I am King Warpalarpa of Tuwanuwa, the father of nations, the blessed of Tarhunna, and my name is not funny at all.

And my father King Tappalappa of Tuwanuwa reigned before me, and he was gathered to his fathers, and I sat on the throne of my fathers and I said, I am King Warpalarpa of Tuwanuwa. And my brother was named Wopolopo, and behold, he said that my name was funny. And I slew him and his retainers, and I held the throne of my fathers.

And there came to me the ministers of my father, and they said, Rule wisely and well, for you must know that you have a funny name. And I slew them, and I held the throne of my fathers.

And there came to me the priests of Tarhunna, and they said, Behold, we are not as your father’s ministers; we will not laugh at your funny name. And I slew them, for that they had said my name was funny, though they had not laughed, and I held the throne of my fathers.

And there came to me the chief men of Tuwanuwa, and they said, O father of nations, blessed of Tarhunna, behold, we are your servants. And I saw that they were stifling giggles, though they had not spoken my name. And I slew them, and my name is not funny at all, and I held the throne of my fathers.

And I heard distant laughter in Tuwanuwa, and I knew that the people had called my name funny. And I burned the city with fire and leveled it with things that flatten, and the people perished, and behold, they knew that my name is not funny at all. And there was none left, yea not one, and no one said that my name was funny, and I held the throne of my fathers.

And I lifted this stone with my own hands and set it for a memorial, that the world may know my deeds. And I, King Warpalarpa of Tuwanuwa, the father of nations, the blessed of Tarhunna, have inscribed these words with my own hand, and my name is not funny at all.


On this day in 1992, the Twenty-Seventh Amendment to the United States Constitution came into force after completing the usual 202½-year ratification process. When great legal minds speak of acting “with all deliberate speed,” this is the sort of thing they mean.


On this day in 1908, Harvard University voted to create what became the Harvard Business School. Future historians, in searching for a date to mark the beginning of the long slide toward the new Dark Ages, will fix on April 8, 1908, the way current historians fix on Alaric’s sack of Rome as the beginning of the slide into the previous Dark Ages.

Also, if you search for “Sack of Rome” in Wikipedia, you find that sacking Rome is a very popular sport.

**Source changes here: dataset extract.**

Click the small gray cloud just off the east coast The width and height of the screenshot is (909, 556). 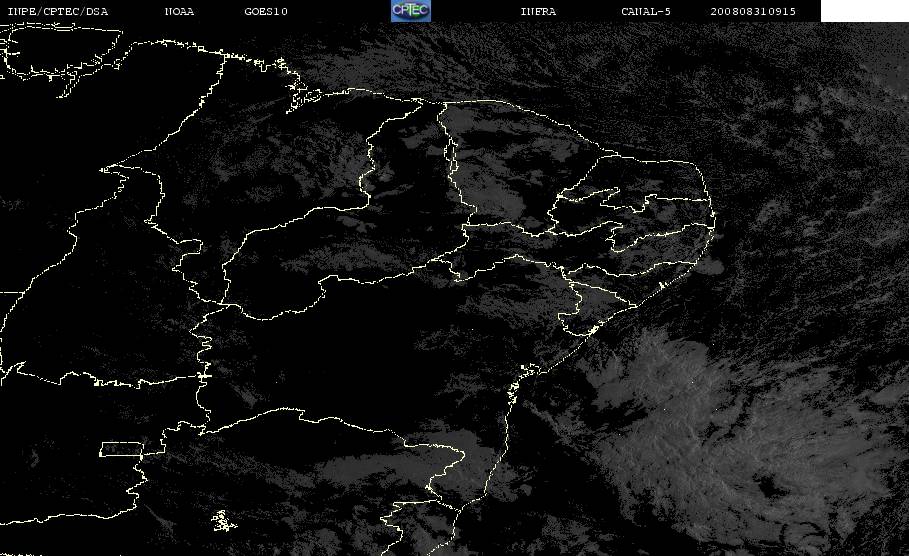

On this day in 1949, Newfoundland became part of Canada. It had previously been a colony, and then an independent country, and then an oligarchic despotism, having botched independence so badly that it begged the British government to take back control of the country. “Politics in Newfoundland have never been such as to inspire wholehearted confidence in the ability of the people to govern themselves wisely,” said the bracingly frank report of the Newfoundland Royal Commission, “but there is general agreement that a process of deterioration, which has now reached almost unbelievable extremes, may be said to have set in about a quarter of a century ago.”

Only two independent nations have managed to be repossessed by the British crown, the other being Rhodesia. In both cases, the governments of those countries willingly handed over the keys to the Crown’s representatives. In the case of Rhodesia, the surrender was provoked by a long and wearying war between the governing minority and the vast majority of citizens of the country. But Newfoundland may claim the distinction of being the one country on earth whose government recognized its own incompetence, and the need to place control in the hands of outside experts. Paradoxically, that makes it one of the most competent governments in history.


On this day in 1836, Davy Crockett, Jim Bowie, and the rest of the small Texian defense force were killed, ending the battle of the… of the… the battle of the… Well, we can’t seem to remember right now, but it will come back to us in a moment.